> _What to work on_:
Transcribe the records below exactly as written, from the opening line through the line that contains "[button] (367, 18)".

[Data items]

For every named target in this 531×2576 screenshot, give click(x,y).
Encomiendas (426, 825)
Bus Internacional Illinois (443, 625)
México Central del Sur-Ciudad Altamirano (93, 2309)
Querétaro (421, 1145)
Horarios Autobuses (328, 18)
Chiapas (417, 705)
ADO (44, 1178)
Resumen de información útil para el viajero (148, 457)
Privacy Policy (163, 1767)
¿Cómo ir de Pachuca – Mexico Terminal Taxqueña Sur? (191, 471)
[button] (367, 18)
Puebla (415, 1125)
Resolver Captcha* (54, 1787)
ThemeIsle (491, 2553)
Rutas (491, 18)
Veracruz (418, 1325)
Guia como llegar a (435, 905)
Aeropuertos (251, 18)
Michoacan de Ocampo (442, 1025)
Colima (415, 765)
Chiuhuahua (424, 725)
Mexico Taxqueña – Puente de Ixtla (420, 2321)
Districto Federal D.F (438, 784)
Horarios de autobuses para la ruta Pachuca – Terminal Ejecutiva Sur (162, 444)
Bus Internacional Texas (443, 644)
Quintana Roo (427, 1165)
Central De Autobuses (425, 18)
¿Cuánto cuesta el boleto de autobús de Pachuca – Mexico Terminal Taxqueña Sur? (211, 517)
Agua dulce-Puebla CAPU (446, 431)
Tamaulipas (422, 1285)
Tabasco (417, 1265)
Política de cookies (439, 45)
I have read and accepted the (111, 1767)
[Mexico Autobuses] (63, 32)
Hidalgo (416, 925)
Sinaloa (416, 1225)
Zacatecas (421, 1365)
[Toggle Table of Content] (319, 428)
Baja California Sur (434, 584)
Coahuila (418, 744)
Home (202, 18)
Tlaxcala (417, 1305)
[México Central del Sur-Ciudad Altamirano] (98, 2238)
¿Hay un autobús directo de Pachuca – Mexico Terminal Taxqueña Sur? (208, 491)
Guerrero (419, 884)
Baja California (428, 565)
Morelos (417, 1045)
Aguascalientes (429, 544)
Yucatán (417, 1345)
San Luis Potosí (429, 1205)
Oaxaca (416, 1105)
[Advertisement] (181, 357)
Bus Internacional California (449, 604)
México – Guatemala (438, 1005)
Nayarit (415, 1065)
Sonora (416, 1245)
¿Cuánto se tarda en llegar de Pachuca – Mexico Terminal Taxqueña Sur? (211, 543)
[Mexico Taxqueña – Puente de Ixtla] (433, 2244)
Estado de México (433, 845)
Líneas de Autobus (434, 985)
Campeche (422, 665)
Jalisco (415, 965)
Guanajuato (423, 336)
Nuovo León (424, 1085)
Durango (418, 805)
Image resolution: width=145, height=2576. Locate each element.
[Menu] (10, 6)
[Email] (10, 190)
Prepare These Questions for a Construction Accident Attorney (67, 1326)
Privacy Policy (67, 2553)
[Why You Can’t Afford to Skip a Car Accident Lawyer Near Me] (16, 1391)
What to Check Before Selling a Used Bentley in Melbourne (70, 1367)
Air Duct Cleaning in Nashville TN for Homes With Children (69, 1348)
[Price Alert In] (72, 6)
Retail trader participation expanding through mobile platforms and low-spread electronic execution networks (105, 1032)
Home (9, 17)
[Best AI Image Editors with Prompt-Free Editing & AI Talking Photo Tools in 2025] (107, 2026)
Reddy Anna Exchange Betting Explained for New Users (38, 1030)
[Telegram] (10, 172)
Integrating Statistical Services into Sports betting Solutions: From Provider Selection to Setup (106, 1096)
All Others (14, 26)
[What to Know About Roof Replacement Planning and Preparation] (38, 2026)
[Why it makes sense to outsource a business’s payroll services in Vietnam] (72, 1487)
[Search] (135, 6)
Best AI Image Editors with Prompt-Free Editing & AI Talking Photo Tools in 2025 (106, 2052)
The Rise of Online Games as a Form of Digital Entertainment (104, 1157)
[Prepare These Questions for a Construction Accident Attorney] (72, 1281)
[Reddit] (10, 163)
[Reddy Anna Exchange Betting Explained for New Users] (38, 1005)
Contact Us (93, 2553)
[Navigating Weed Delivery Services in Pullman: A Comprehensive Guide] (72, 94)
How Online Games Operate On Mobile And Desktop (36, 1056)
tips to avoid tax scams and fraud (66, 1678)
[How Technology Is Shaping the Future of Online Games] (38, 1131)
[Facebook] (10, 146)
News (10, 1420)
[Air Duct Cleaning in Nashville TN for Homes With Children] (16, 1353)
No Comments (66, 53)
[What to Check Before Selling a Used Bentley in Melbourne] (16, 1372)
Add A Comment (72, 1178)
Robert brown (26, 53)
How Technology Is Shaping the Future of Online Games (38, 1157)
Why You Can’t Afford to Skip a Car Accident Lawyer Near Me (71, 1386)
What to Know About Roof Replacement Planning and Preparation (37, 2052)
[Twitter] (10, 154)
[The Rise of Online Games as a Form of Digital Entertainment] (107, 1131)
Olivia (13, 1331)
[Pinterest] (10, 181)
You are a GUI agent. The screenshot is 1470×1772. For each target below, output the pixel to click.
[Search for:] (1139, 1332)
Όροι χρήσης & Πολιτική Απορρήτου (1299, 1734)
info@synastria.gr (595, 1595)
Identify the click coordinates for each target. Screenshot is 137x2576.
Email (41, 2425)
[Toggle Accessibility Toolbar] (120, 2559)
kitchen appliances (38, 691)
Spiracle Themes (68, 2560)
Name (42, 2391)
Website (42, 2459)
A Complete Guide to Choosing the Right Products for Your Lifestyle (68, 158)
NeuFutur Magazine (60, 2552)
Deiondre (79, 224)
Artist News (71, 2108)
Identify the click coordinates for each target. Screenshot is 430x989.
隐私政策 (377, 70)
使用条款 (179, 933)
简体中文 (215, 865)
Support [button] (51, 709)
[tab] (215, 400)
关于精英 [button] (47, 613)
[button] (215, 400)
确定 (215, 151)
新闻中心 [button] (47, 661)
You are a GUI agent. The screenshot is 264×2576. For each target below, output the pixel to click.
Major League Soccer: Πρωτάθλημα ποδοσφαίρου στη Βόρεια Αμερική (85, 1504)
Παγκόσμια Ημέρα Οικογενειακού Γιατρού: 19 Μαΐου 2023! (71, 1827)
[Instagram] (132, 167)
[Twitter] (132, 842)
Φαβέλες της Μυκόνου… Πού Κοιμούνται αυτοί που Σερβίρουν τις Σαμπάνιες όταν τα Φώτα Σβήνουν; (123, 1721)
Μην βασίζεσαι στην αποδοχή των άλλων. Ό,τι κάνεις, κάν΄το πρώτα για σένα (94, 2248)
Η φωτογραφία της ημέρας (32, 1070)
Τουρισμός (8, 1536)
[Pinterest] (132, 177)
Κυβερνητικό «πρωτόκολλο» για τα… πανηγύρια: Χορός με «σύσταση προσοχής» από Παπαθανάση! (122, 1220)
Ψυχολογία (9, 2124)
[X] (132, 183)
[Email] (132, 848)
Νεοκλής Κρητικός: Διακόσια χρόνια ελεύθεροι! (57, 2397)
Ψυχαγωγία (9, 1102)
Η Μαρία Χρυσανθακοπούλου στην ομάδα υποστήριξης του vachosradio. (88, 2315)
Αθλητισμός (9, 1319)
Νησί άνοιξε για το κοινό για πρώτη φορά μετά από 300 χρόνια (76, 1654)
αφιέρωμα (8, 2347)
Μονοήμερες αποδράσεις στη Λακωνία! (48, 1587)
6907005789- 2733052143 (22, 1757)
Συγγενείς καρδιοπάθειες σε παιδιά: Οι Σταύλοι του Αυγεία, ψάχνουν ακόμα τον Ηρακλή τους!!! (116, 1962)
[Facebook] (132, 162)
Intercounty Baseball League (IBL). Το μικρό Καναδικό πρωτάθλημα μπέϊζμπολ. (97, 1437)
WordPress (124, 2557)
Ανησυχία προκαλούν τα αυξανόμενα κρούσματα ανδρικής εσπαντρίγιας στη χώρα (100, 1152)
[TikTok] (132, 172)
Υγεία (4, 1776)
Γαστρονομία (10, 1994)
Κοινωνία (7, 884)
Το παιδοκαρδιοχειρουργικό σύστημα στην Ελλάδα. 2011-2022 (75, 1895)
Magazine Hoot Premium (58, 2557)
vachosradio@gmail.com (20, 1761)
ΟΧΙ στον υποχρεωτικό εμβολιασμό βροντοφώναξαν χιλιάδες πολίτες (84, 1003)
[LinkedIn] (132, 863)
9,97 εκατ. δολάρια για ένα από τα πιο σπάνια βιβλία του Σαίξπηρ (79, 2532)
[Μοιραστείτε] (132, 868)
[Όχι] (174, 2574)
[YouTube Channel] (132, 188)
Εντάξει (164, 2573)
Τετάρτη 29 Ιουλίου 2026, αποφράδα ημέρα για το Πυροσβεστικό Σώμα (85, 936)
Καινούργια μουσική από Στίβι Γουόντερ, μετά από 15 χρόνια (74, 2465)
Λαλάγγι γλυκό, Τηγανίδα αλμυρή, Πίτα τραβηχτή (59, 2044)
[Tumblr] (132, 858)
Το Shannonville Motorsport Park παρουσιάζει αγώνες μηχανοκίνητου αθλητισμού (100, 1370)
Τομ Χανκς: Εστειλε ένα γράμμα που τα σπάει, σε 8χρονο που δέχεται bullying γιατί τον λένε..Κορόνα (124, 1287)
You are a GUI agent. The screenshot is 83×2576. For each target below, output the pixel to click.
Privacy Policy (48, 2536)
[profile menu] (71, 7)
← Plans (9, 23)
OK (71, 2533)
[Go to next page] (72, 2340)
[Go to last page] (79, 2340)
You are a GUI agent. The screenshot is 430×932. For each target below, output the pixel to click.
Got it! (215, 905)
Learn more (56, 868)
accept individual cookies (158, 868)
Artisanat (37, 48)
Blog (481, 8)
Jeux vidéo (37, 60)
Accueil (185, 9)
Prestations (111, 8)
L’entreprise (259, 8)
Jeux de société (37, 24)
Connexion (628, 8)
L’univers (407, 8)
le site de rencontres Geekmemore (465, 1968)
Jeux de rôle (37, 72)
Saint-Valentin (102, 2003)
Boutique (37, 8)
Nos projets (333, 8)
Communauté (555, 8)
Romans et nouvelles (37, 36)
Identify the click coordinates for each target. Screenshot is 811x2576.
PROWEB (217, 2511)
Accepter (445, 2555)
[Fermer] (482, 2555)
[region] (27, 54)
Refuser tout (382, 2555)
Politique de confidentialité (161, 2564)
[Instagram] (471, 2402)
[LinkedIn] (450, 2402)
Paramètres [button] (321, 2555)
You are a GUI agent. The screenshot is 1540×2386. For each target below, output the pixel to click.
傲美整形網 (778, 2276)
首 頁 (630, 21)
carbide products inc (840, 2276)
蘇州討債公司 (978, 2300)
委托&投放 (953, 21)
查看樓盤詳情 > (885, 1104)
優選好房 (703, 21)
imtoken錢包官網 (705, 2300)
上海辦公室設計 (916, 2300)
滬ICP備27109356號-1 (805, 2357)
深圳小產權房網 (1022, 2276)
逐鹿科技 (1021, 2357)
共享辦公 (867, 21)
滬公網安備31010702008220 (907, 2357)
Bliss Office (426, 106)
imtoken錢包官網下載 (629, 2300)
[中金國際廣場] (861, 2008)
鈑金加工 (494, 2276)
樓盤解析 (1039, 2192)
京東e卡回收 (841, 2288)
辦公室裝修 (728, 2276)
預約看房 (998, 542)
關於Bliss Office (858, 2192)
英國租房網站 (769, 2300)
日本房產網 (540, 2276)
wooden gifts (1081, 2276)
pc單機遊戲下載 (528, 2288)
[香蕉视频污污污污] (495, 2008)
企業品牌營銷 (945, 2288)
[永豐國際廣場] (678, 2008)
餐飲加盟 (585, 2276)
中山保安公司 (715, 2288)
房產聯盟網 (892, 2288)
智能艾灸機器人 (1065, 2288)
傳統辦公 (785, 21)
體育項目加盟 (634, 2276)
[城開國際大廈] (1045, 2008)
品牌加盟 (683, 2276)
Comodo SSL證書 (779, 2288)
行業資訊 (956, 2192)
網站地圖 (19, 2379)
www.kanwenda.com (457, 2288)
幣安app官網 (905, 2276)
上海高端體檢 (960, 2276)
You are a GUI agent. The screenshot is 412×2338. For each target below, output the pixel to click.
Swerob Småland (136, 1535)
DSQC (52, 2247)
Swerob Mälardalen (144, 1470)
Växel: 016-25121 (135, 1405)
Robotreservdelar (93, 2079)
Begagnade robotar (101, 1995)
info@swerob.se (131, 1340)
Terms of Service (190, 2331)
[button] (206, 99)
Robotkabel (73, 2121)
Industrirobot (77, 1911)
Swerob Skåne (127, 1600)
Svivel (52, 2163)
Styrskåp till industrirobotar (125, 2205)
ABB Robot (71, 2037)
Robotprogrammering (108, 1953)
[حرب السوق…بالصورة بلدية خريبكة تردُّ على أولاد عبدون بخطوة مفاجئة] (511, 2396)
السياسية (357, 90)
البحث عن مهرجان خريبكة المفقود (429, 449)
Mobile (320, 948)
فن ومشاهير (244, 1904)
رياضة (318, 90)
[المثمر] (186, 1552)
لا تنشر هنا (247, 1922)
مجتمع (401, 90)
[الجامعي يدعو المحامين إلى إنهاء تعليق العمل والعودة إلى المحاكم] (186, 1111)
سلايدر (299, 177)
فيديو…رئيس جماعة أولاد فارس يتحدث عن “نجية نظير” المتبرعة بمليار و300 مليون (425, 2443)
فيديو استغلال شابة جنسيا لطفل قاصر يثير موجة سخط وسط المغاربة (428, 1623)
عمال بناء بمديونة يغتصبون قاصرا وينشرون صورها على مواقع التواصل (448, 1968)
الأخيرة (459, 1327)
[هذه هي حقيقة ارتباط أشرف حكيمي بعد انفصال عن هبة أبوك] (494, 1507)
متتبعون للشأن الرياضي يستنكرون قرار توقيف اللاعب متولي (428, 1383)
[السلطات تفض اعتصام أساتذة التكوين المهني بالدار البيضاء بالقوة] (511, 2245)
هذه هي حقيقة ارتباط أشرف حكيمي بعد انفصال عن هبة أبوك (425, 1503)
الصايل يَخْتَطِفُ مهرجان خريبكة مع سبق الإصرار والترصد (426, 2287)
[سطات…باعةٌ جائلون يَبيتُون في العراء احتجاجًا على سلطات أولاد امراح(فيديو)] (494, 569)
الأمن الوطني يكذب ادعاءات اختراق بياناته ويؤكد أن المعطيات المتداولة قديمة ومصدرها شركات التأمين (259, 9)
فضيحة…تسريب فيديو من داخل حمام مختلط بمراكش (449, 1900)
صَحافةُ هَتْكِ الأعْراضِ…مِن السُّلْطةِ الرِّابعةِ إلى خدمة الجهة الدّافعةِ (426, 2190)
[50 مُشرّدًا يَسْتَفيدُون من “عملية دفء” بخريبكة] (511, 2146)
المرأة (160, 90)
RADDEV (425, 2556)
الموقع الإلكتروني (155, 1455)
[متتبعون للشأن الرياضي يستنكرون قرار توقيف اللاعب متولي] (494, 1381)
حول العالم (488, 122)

> _Output for this exercise_:
For every named target in this 531×2576 screenshot, give click(x,y).
Encomiendas (426, 825)
Bus Internacional Illinois (443, 625)
México Central del Sur-Ciudad Altamirano (93, 2309)
Querétaro (421, 1145)
Horarios Autobuses (328, 18)
Chiapas (417, 705)
ADO (44, 1178)
Resumen de información útil para el viajero (148, 457)
Privacy Policy (163, 1767)
¿Cómo ir de Pachuca – Mexico Terminal Taxqueña Sur? (191, 471)
[button] (367, 18)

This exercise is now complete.